Arithmetic exponentiation
In my perspective, the usual definition of exponentiation is kinda wonky. Exponentiation on $\mathbb{R}$ isn't closed, and exponentiation on $\mathbb{C}$ is multivalued.
I sought for an idea to resolve this. An idea was: Unlike addition or multiplication, exponentiation isn't commutative, so perhaps it isn't even obliged to take arguments from the same object.
Then I reviewed the laws of exponents: $$ 1^y = 1 \\ x^0 = 1 \\ x^1 = x \\ x^{y_1+y_2} = x^{y_1} \cdot x^{y_2} \\ x^{-y} = (x^y)^{-1} \\ (x_1 x_2)^y = (x_1)^y \cdot (x_2)^y \\ x^{y_1 y_2} = (x^{y_1})^{y_2} $$
These rules suggests that, when the exponent object is a ring with unity, the base object is only obliged to be a (multiplicative) group. So instead of having $\text{pow}: R \times R \to R$, I can have $\text{pow}: G \times R \to G$.

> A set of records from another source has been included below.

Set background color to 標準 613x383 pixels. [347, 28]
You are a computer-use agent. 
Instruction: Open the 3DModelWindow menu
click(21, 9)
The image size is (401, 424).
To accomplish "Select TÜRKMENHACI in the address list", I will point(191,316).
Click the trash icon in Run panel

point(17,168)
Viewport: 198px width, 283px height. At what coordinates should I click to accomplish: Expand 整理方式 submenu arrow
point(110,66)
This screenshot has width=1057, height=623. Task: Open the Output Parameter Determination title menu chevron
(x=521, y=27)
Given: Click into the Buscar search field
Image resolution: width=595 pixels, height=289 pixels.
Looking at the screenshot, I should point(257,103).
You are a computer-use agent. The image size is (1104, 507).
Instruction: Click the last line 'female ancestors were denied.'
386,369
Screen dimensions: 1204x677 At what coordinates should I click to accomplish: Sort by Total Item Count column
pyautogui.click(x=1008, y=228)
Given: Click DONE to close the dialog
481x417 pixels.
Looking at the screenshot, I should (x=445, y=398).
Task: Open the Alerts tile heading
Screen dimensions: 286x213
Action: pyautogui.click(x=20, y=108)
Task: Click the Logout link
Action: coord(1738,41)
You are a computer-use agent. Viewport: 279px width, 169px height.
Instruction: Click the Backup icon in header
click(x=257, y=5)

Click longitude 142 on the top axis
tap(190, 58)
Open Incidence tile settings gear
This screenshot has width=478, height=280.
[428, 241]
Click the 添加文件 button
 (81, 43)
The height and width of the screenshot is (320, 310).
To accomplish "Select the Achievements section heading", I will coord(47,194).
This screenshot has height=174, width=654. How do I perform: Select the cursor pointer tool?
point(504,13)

So how can I construct $G$ from $R$? It's fairly simple. Given $(R,+,\times)$, forget multiplication to get $(R,+)$, and consider this (abelian) group to be isomorphic to $(G,\times)$. Though usually, $(G,\times)$ wouldn't imbed to $(R,\times)$. Take $e^0 = e^{2 \pi i}$ as a counterexample.
Exponential object
By having analogy to above, I can also conclude that, exponential objects should take different categories as well. Instead of being a bifunctor $\mathsf{pow}: \mathbf{C} \times \mathbf{C} \to \mathbf{C}$, it should be $\mathsf{pow}: \mathbf{D} \times \mathbf{C} \to \mathbf{D}$. A well-known example is $\mathbf{C} = \mathbf{LCHaus}$ and $\mathbf{D} = \mathbf{Top}$.
So overall, I seem to have given a better definition of exponentiation. But are there any downsides?